L’Irak est de facto divisé en trois États distincts dont un, le Califat, ne pourra jamais être reconnu par la Communauté internationale. Dans un premier temps, on ne voit pas ce qui empêcherait la sécession du Kurdistan, sinon la difficulté d’expliquer par quel enchantement il a augmenté son territoire de 40 % par rapport à sa définition administrative, incluant les champs de pétrole de Kirkouk. Le Califat devrait progressivement laisser la place à un État sunnite, probablement gouverné par des hommes qui auront officiellement « quitté » Daesh, mais de manière moins cruelle. Il s’agirait alors d’un processus comparable à celui de la Libye où les anciens combattants d’Al-Qaïda ont été placés au pouvoir sans soulever la moindre protestation.
La Syrie retrouvera progressivement la paix et se consacrera à sa longue reconstruction.
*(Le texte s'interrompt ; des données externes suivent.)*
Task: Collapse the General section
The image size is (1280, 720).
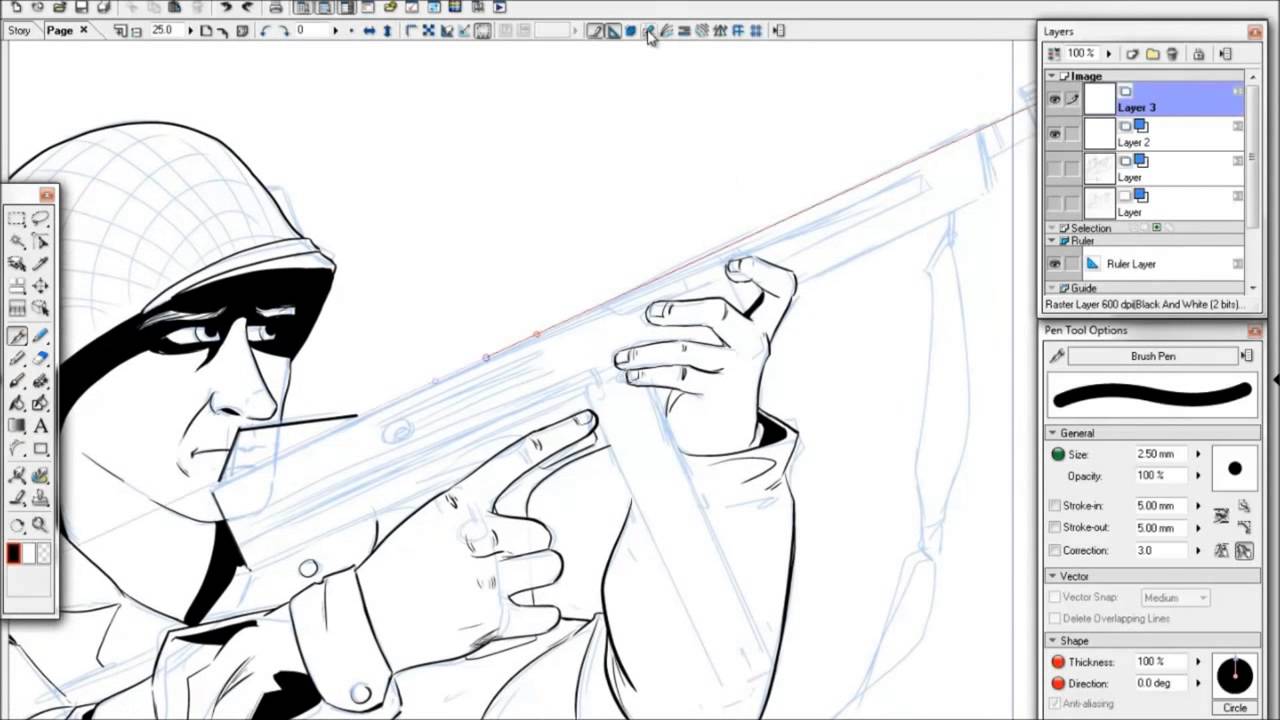Action: (1052, 433)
Elle se tournera pour cela vers les entreprises chinoises, mais elle tiendra Pékin à l’écart de ses hydrocarbures. Pour reconstruire son industrie pétrolière et pour exploiter ses réserves de gaz, elle se tournera vers des entreprises russes. La question des pipe-lines qui la traverseront dépendra de ses soutiens iranien et russe.
Le Liban continuera à vivre sous la menace de Daesh, mais jamais l’organisation ne jouera un autre rôle que celui de terroristes. Les jihadistes seront juste un moyen de geler un peu plus le fonctionnement politique d’un pays qui sombre dans l’anarchie.
Enfin, la Russie et la Chine devraient intervenir urgemment contre Daesh, en Irak, en Syrie et au Liban, non pas par compassion pour les populations locales, mais parce que cet outil sera prochainement utilisé contre eux par les États-Unis. D’ores et déjà, si Daesh est commandé par le prince saoudien Abdul Rahman, qui finance, et par le calife Ibrahim, qui dirige les opérations, ses principaux officiers sont Géorgiens, tous membres des services secrets militaires, et parfois Chinois turcophones. En outre, le ministre géorgien de la Défense a reconnu, avant de se raviser, héberger des camps de formation de jihadistes. Si Moscou et Pékin hésitent, ils devront affronter Daesh dans le Caucase, dans la vallée de Ferghana, et au Xinjiang.